Verdades y mentiras sobre la soja

No paran de aparecer anuncios en televisión hablando sobre las propiedades y los beneficios de la soja en la salud. Este alimento ha irrumpido con fuerza y su consumo crece cada día más. Sin embargo, no es tan buena como la pintan, ya que hay que tomar algunas precauciones con su consumo.

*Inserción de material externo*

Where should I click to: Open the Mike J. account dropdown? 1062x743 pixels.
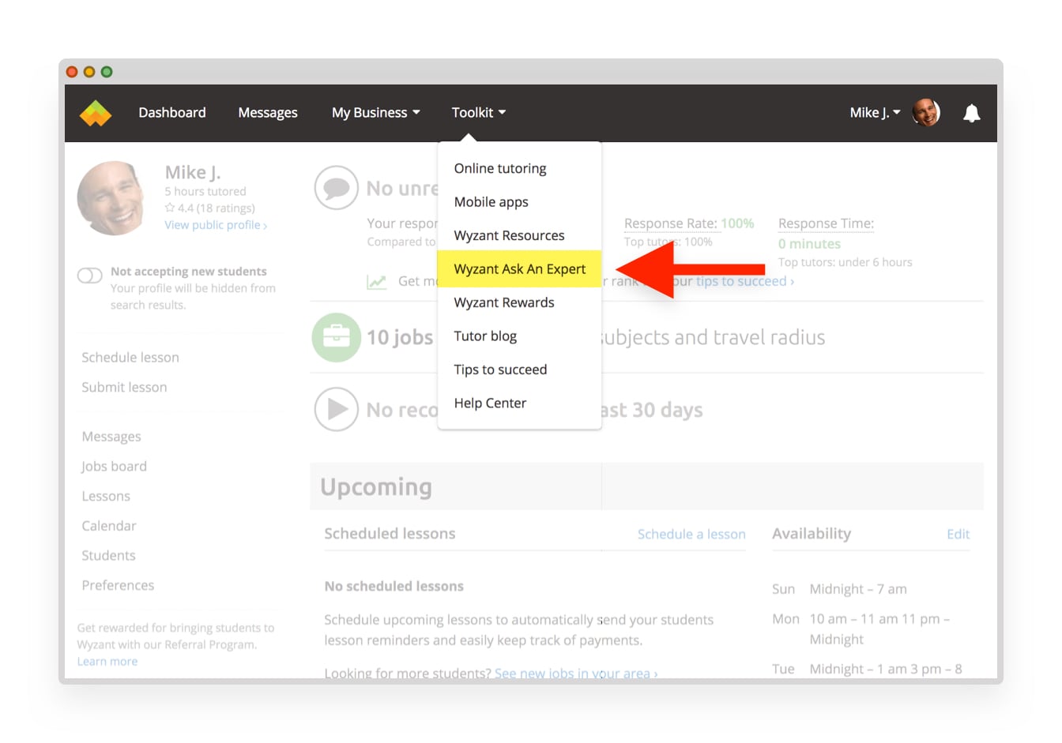click(x=874, y=113)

Nos han dado a entender que la soja y sus derivados son una extraordinaria fuente de salud capaz de sustituir algunos alimentos como la carne o la leche. De hecho, se trata de un alimento rico en proteínas vegetales y aminoácidos esenciales, por lo que tiene un alto valor nutricional. Además, se compone de fitoestrógenos, minerales, especialmente calcio, hierro y zinc y ácidos grasos poliinsaturados. Entonces, ¿qué tiene de malo?
La mayor parte de los expertos coinciden en que tanto el cultivo como el tratamiento de la soja influyen en la calidad y en los beneficios que puede aportar a la salud. Sin embargo, es uno de los cultivos transgénicos más habituales, y en muchas ocasiones sus nutrientes no son absorbidos por el organismo humano porque no se sigue el proceso de fermentación natural indispensable.

Muchos estudios concluyen que el consumo moderado de soja (sin superar los 30 gramos diarios) confiere un valor proteico similar al de otros alimentos (carne, huevo o leche). Además, se trata de un producto idóneo para controlar el peso, para fortalecer los huesos y prevenir algunas enfermedades como la osteoporosis, para controlar y reducir el riesgo de enfermedades cardiovasculares y es beneficioso para el tránsito intestinal.
En cambio, los fitoestrógenos generan mucha controversia, ya que actúan de forma similar a la hormona femenina del mismo nombre. Para algunos es la mejor manera de aliviar los síntomas de la menopausia y ejercen una acción preventiva en la aparición de determinados cánceres. Por el contrario, los detractores opinan que la ingesta excesiva de estrógenos puede afectar de manera negativa al sistema endocrino y llegar a causar problemas con el sistema reproductor. Además, algunos estudios consideran que la presencia de fitatos (ácido fítico) hace que la absorción de las vitaminas y minerales sea mínima.